O SESMT ganha mais quando aplica IA em rotinas repetidas e revisáveis.
O trabalho do SESMT envolve leitura de documentos, alinhamento entre áreas, consolidação de informações, preparação de comunicação, comparação de versões e organização de pendências. Nesses pontos, a IA pode reduzir retrabalho e aumentar padronização se o fluxo estiver bem definido.
O erro mais comum é começar por uma pergunta vaga e ampla, como “faça o PGR” ou “analise tudo”. Isso produz saídas difíceis de validar e aumenta a sensação enganosa de que a ferramenta resolve mais do que realmente resolve.
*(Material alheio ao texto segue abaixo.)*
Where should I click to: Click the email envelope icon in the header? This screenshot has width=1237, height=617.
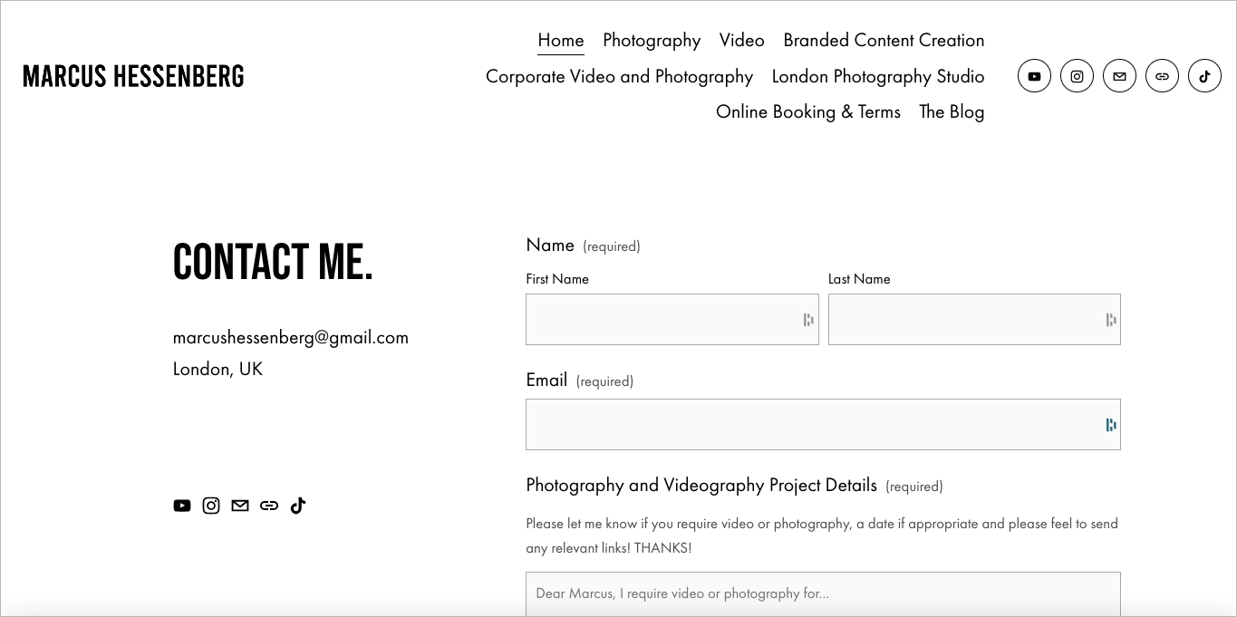[1119, 76]
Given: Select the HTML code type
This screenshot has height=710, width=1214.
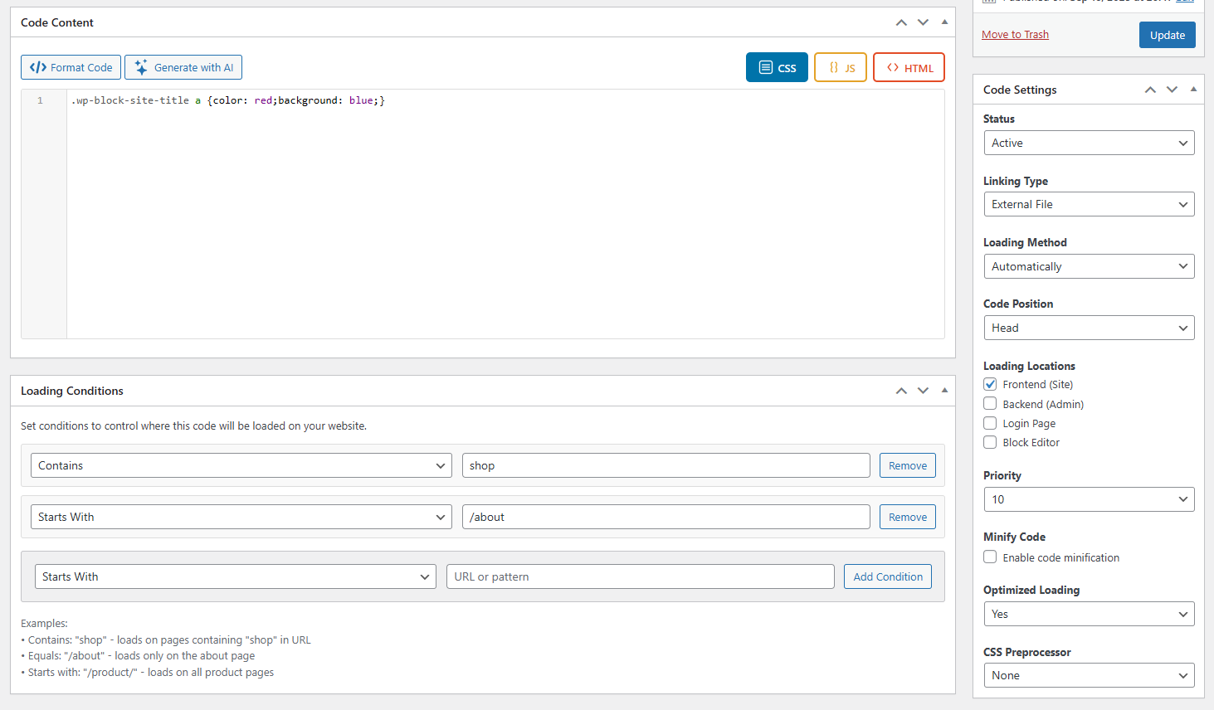Looking at the screenshot, I should click(x=909, y=68).
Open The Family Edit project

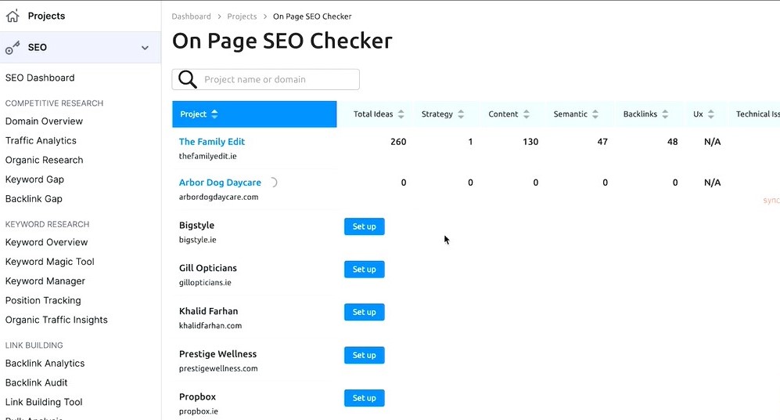tap(212, 142)
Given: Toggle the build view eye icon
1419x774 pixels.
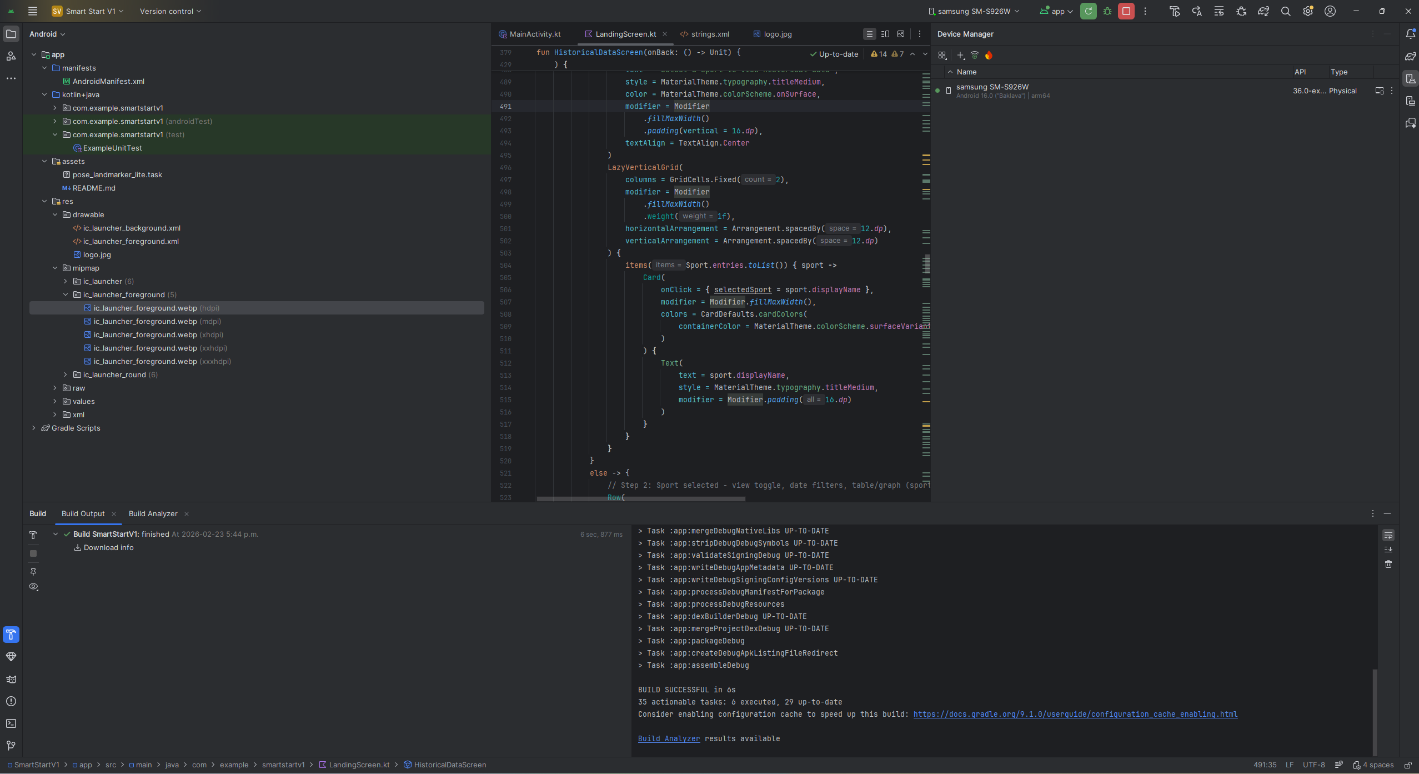Looking at the screenshot, I should pos(33,587).

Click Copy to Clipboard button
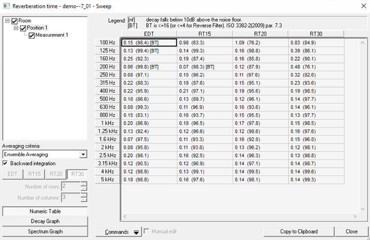pyautogui.click(x=298, y=232)
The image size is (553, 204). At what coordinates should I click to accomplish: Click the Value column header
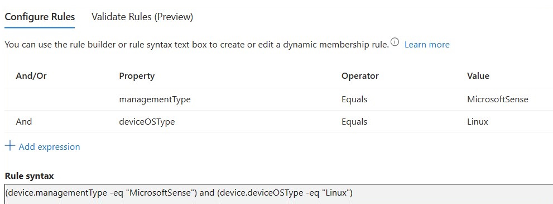click(478, 76)
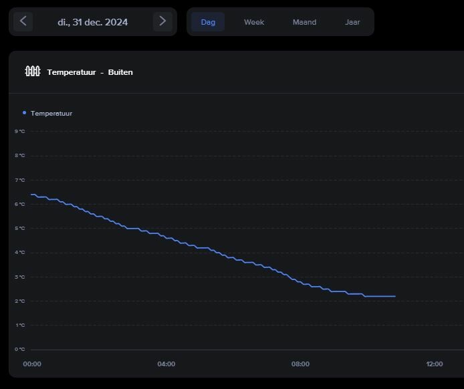464x389 pixels.
Task: Click the end of the temperature line
Action: coord(395,296)
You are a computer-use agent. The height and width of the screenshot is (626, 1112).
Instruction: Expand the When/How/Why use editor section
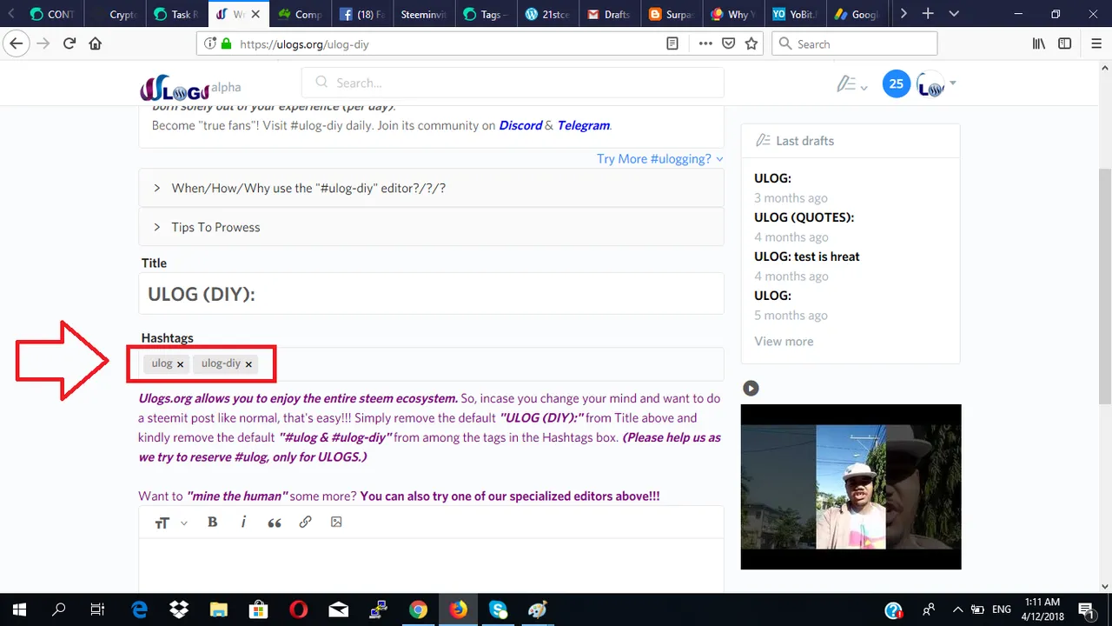431,188
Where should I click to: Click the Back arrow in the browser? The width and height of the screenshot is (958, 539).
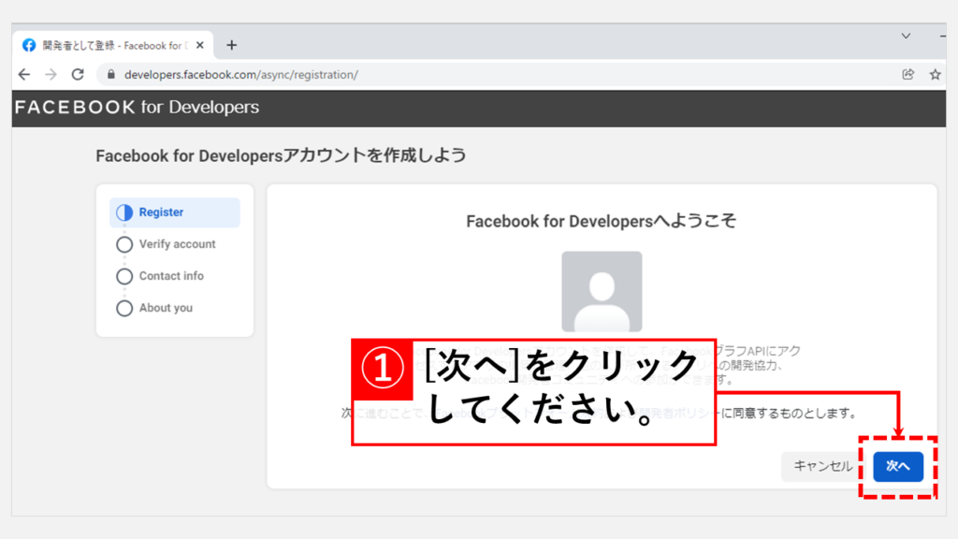pyautogui.click(x=24, y=74)
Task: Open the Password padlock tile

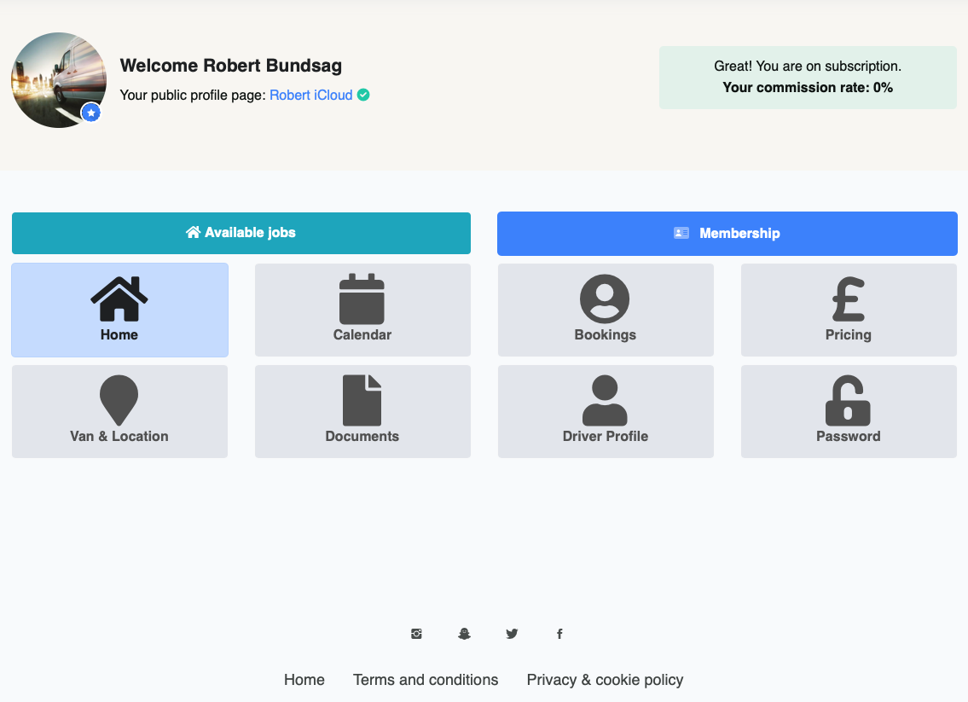Action: (x=849, y=411)
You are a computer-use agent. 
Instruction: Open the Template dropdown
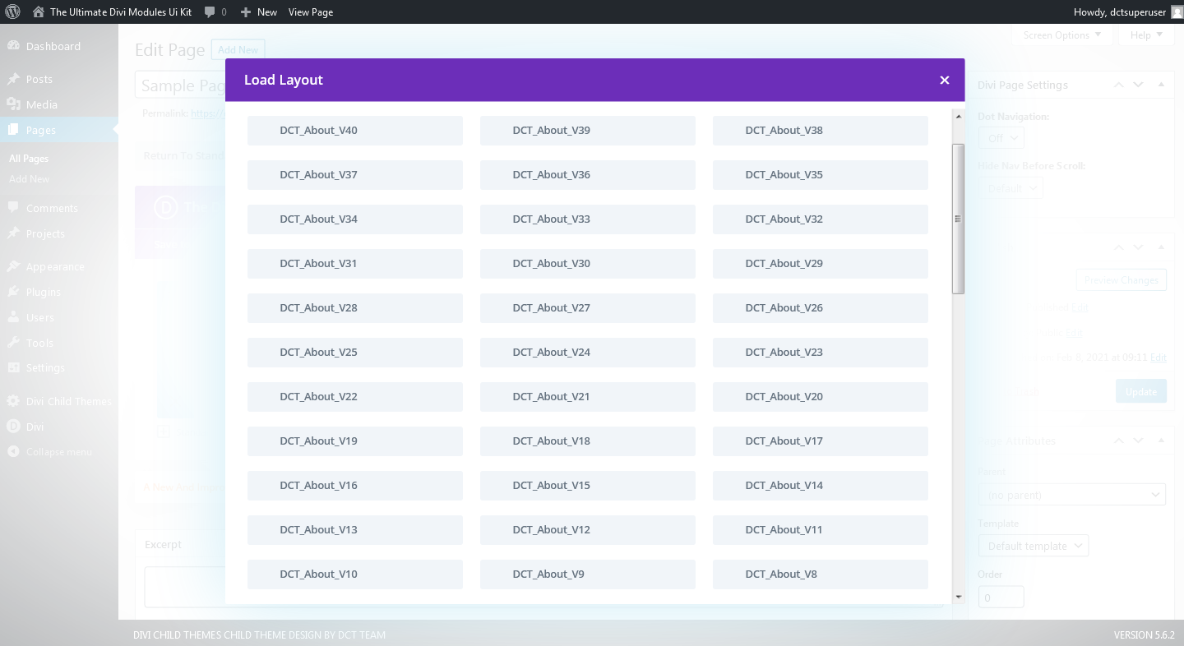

SESMT não precisa de mais ferramenta solta. Precisa de rotinas com critério, fonte e revisão.
O desafio não é individual. É de equipe.
Mesmo quando uma pessoa aprende a usar bem uma ferramenta, o ganho se perde se o restante do time não souber onde aquilo entra no fluxo. O SESMT precisa compartilhar critérios sobre dado permitido, formato de saída, revisão e local de registro.
Sem isso, surgem prompts isolados, versões paralelas, decisões pouco rastreáveis e dependência de uma única pessoa que “sabe mexer”.
Quatro casos que valem um primeiro piloto
- Comparar duas versões de documento e listar divergências para conferência.
- Organizar anotações de reunião em plano de continuidade revisável.
- Preparar comunicação interna a partir de conteúdo já validado.
- Estruturar leitura de material técnico com fonte delimitada.
Todos esses casos compartilham uma característica: a IA apoia a preparação do trabalho, mas não encerra a decisão.
Os riscos aumentam quando o SESMT tenta pular etapas.
Os principais problemas aparecem quando a equipe usa conta pessoal, insere informação demais, perde a referência da fonte ou trata uma resposta bem escrita como se já fosse tecnicamente adequada. Em SST, isso é especialmente sensível porque uma saída pode influenciar orientação, prioridade e decisão interna.
A governança mínima precisa ser simples e clara.
Antes de expandir uso, o SESMT deveria ter uma resposta objetiva para cinco pontos: qual tarefa será apoiada, quais fontes podem ser usadas, em qual ambiente a equipe vai operar, quem revisa a saída e onde o resultado ficará registrado.
Isso já é suficiente para sair do improviso e começar a repetir um uso mais seguro.
O próximo passo mais útil é um workshop orientado por rotina.
O encontro ideal não gira em torno de catálogo de ferramentas. Ele pega uma rotina do SESMT, desenha o fluxo, testa com material controlado e deixa claro onde a IA entra e onde o profissional decide. É assim que o método se torna replicável dentro da equipe.